Naper Pride responded by asking its members to attend two Downers Grove meetings. The first is tonight’s Village Council meeting at 7 p.m. at the Downers Grove Civic Center, 850 Curtiss St. The second is the Downers Grove Library Board meeting on May 27.

In a Facebook post, the group wrote:

“Downers Grove is a diverse community, and public institutions should serve and support all residents regardless of identity, orientation or beliefs. Pride celebrations and inclusive programming help ensure that LGBTQ+ residents, families and youth know they belong here too.”

The post also referenced the origins of Pride:

“Pride didn’t start out as a party. It started out as a responsibility, one that all of those at Stonewall accepted for each other. They stood together and they said no more. Now it’s our responsibility, our turn. Will you stand with your community?”

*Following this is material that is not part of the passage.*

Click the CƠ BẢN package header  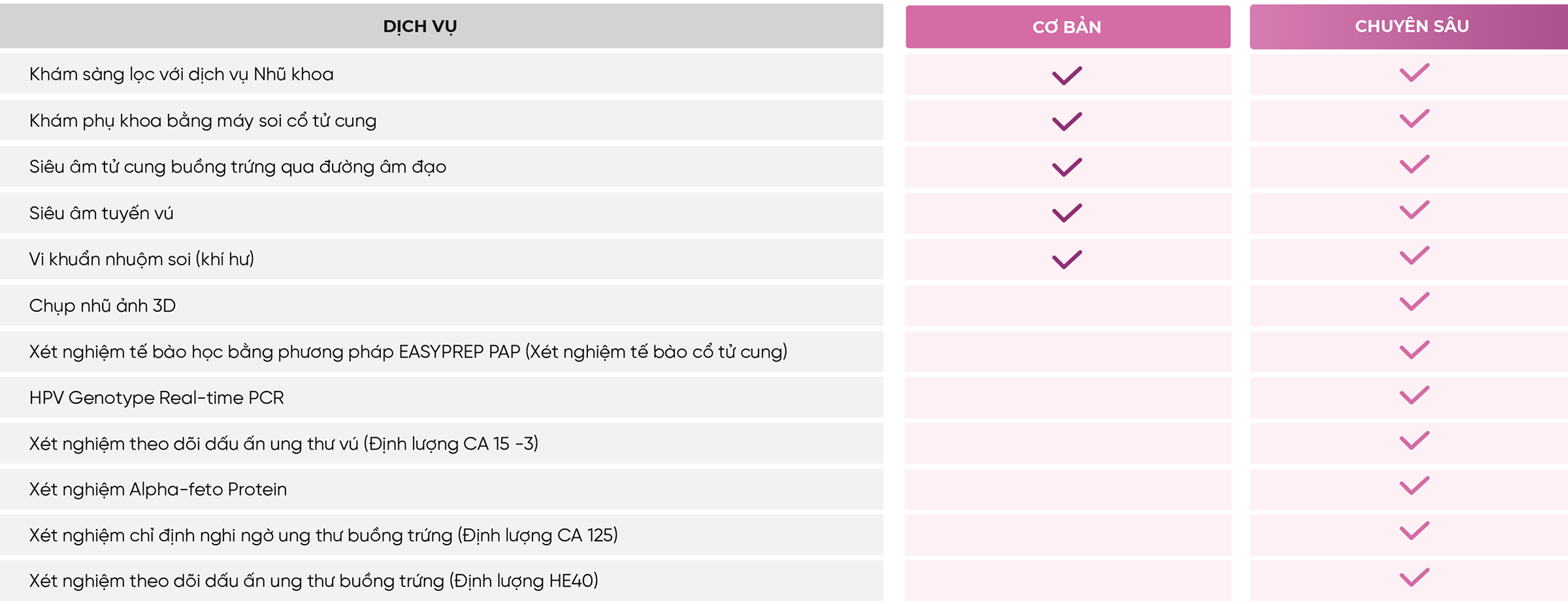(1067, 27)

What Naper Pride’s president says

Margie Wolf, president of Naper Pride, declined an interview for this story. In an email, she said the group is focused on supporting their Downers Grove neighbors.

“While increasing opposition is something that the LGBTQ+ community faces across the country and around the world, this particular situation is about our neighbors in Downers Grove. It is their voices that we should be amplifying,” Wolf wrote.

She added that Naper Pride is “not leading anything” and is simply “standing next to each other.”

The group has also encouraged residents to stand with Equality Downers Grove, a local LGBTQ+ advocacy organization.

What to watch

The Downers Grove Village Council meeting begins at 7 p.m. tonight. The Library Board meeting is scheduled for May 27. Both meetings are expected to draw community members from across DuPage County.

Hois said the pushback from Naper Pride and other groups shows that “any resistance to their agenda is immediately met with organized mobilization.” She added that many residents who disagree “have been sidelined or ignored for years.”

Sadowski-Fugitt’s comments at the May 5 meeting suggest the council itself remains divided on how to handle the issue moving forward.